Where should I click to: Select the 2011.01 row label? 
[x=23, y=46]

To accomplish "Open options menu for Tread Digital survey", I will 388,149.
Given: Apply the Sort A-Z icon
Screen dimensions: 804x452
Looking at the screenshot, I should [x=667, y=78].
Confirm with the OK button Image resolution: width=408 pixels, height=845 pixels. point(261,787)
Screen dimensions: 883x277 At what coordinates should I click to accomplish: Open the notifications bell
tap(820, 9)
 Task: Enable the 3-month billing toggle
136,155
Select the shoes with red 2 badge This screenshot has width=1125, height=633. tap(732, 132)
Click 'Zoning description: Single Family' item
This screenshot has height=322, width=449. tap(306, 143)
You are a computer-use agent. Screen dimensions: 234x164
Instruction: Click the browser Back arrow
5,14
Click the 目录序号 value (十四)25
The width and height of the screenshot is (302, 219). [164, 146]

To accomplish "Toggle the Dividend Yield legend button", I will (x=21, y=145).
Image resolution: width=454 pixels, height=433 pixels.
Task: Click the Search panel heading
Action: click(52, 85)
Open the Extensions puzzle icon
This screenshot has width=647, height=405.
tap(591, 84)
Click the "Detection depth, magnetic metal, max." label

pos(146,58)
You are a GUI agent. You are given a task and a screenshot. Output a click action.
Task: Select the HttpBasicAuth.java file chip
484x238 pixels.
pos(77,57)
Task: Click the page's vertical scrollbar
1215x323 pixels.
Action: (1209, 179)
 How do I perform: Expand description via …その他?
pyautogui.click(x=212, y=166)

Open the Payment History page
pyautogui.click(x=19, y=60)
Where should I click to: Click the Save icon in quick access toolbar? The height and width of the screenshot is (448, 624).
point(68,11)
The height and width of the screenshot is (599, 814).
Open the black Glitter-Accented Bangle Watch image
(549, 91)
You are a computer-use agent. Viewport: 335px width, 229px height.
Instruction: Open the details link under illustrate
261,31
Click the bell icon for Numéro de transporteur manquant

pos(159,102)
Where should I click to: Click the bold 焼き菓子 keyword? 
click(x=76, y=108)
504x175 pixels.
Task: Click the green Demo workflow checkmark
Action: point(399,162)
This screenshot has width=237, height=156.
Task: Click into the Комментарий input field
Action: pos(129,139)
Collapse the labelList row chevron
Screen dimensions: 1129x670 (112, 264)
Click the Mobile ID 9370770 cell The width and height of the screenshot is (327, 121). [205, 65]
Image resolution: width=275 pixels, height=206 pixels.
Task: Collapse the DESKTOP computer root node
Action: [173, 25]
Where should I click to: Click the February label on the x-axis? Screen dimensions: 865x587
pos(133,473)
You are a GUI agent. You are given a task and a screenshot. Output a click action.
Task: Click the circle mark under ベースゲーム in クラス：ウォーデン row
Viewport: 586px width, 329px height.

=-=-=-=-=

## [Exercise goal]
Copy out each line of the records where the word "with" appears.

## [Answer to this problem]
Confirm with the OK button Image resolution: width=408 pixels, height=845 pixels. point(261,787)
Select the shoes with red 2 badge This screenshot has width=1125, height=633. tap(732, 132)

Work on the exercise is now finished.